You call it guesswork. However scientists make their calculations based upon the tools and techniques ever-developing science and mathematics make available. There is a world of differences between the two concepts. One of which is the calculations can be double-checked and fine tuned by anyone who takes the trouble to learn and examine the math, which is what this story is actually discussing.
In other words, nothing has to be taken on blind faith.
I think she filed a report. “Big bang reported. Millions harmed. U.S. involvement suspected.”
In a sense, yes. Don't worry, it's a very hard concept to grasp, and no one knows for sure how to relate to it (even is you study such stuff most of your life). But according to theory, "space" just didn't exist. The three dimensions of space just "weren't there", so to speak.
“Not only don't we know, we can't know. Some things are unknowable.”
“People have beliefs about such things, but they don't have knowledge.”
Btw, I neglected to mention this in my first posting because I wanted to see if anyone would mention it in their responses; both Einstein and Hawking acknowledge their belief in the existence of god.
“In a sense, yes. Don't worry, it's a very hard concept to grasp, and no one knows for sure how to relate to it (even is you study such stuff most of your life). But according to theory, “space” just didn't exist. The three dimensions of space just “weren't there”, so to speak.”
For those who are interested in this subject; I recommend Stephen Hawking's book “A Briefer History of Time”. Not to worry, it's a small book and a quick read if you don't start thinking too much. Hawking does his best to write so that we lay folks can grasp most, ok some, of his book. Anyway, I found the book very interesting and it's fascinating to have some insight into one of the few minds in the world that can actually comprehend quantum physics.
Nothing is certain.
I know about Radioactive dating, I was a physical science major.
In Science, I witnessed more speculation than anything. All kinds of things claimed that couldn’t be quantified or seen.
Postulating this and postulating that. Postulating on a postulate.
Hypothesis grounded in more Hypothesis. Guesswork built on a foundation of guesswork.
Scientists these days have lost their way, I am afraid. They are driven to prove the agenda of their funding.
It’s actually been this way for awhile.
blah blah blah.
Carbon dating aside,
As a Physical Science major, I witnessed more guessing than anything.
The only thing that Scientists are interested in proving these days is that which is the agenda of their financiers.
Actually, it’s been this way for awhile.
It’s made me question everything.
“Nothing is certain.”
Does two plus two equal four?
If nothing is certain, we can dispense with principles, absolutes, causality, knowledge, etc. ... and anything goes.
Of course I didn’t mean that in an absolutist sense. I meant that in regards to Scientific theory and postulation.
You have obfuscated by constructing a strawman argument.

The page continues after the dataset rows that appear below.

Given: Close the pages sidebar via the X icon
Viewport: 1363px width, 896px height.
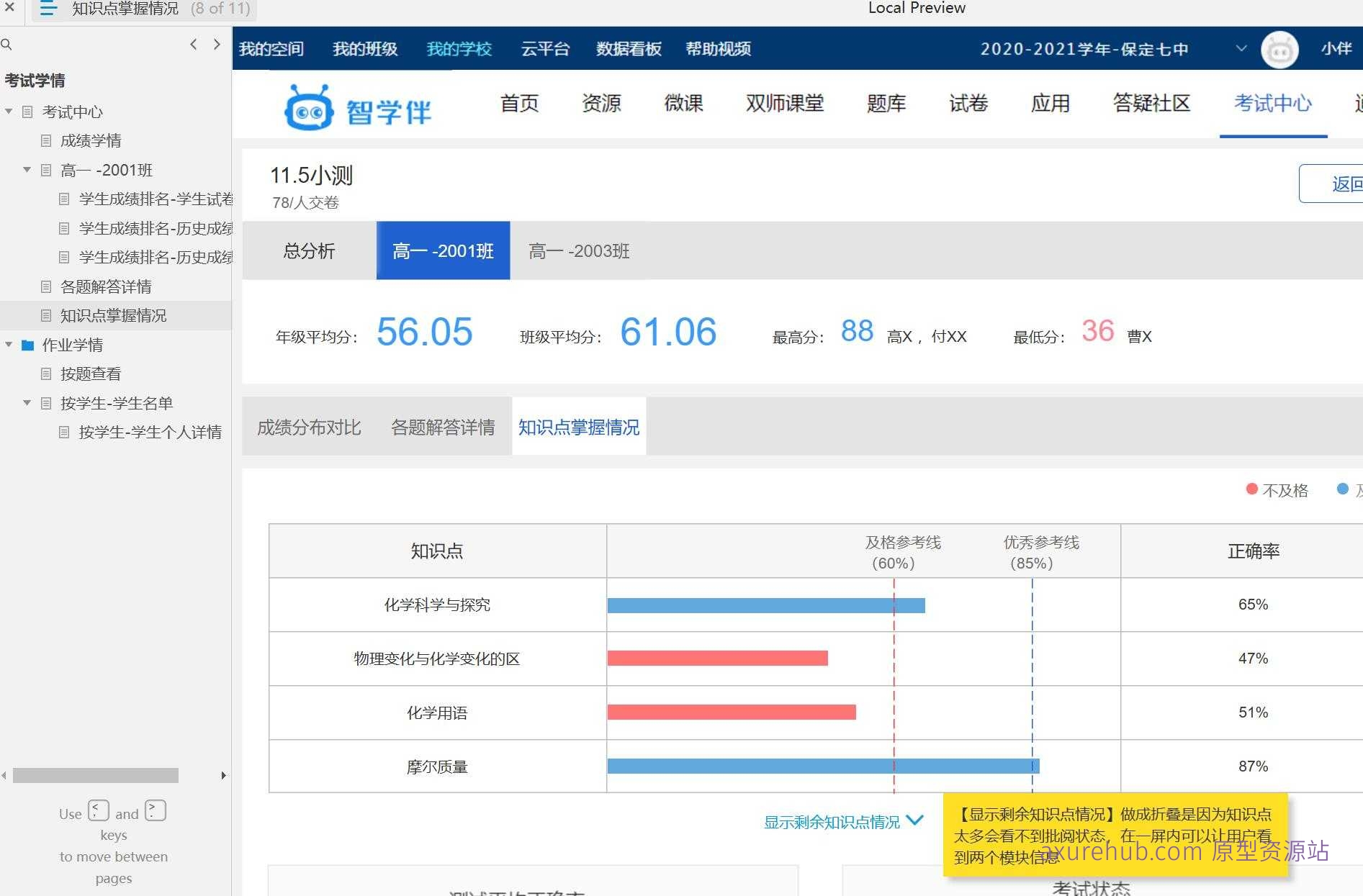Looking at the screenshot, I should 9,8.
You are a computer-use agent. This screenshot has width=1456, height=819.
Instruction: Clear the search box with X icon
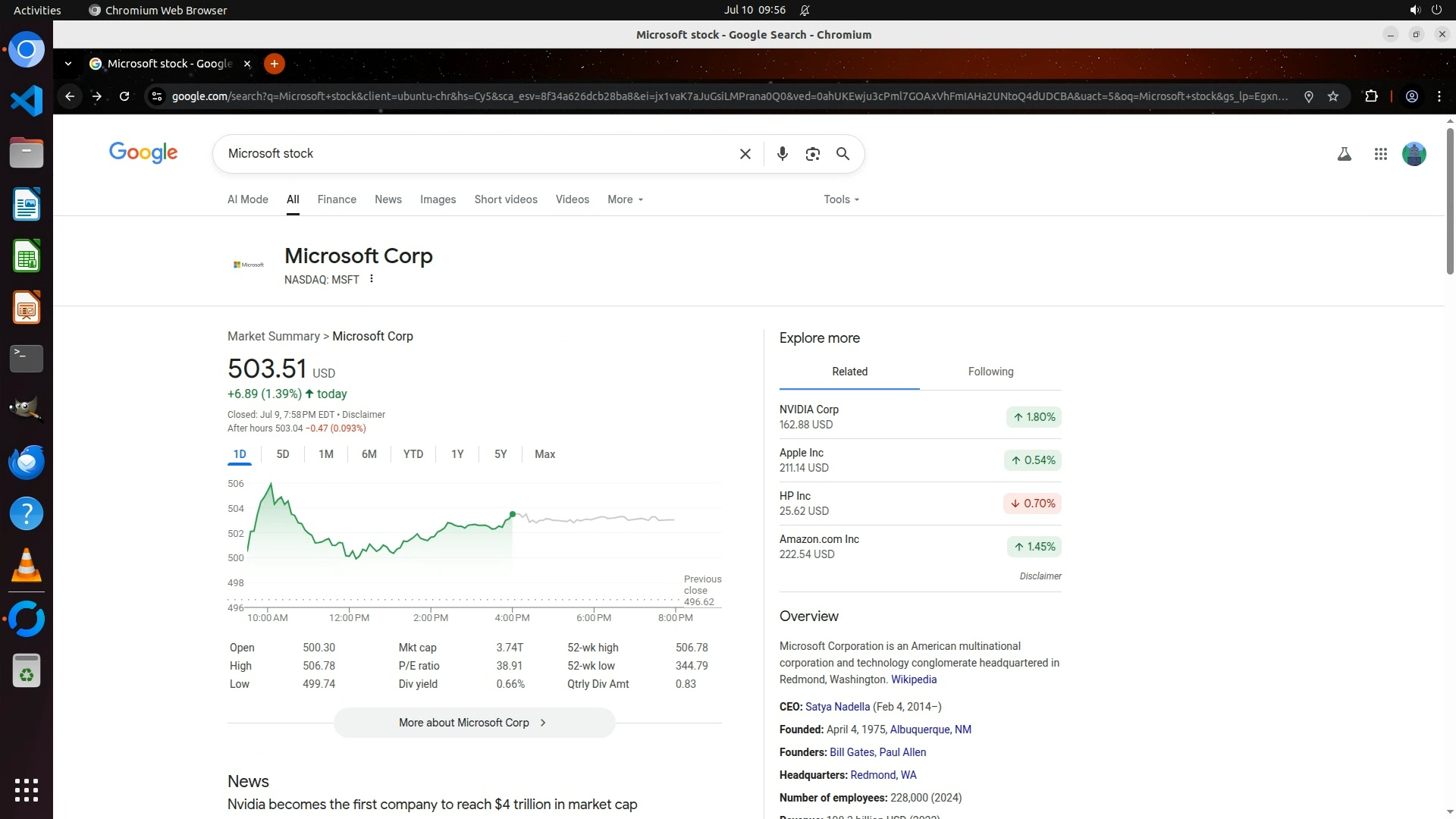coord(745,154)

In regards to agenda driven science, yes they have dispensed with principles, absolutes, casuality, knowledge, etc.
I stand by my original statement. Scientists don’t know how old the universe really is and there is no definitive way of knowing it.
It’s all a bunch of bullshit guesswork as are most theories, postulations and all the non method driven Science that is so common these days.
“I stand by my original statement”
i.e. “Nothing is certain.”
Are you sure you exist?
Thank you ... we needed that
Rene Descartes walks into a bar.
Then a horse walks into the bar.
The bartender says "I thought da' horse came before Descartes?"
Rene Descartes sits down at the bar.
The bartender asks him "Will you be having a drink?"
Rene Descartes says "I think not" ...
You have also taken 2 unrelated phrases of mine and put them together to make some kind of point, it seems.
You need more practice at twisting what people are saying. You are trying, but not succeeding.
It’s intriging to think that although it will be crunched to beyond the subatomic in some future black hole environment, the information contained even in these sentences will never be lost.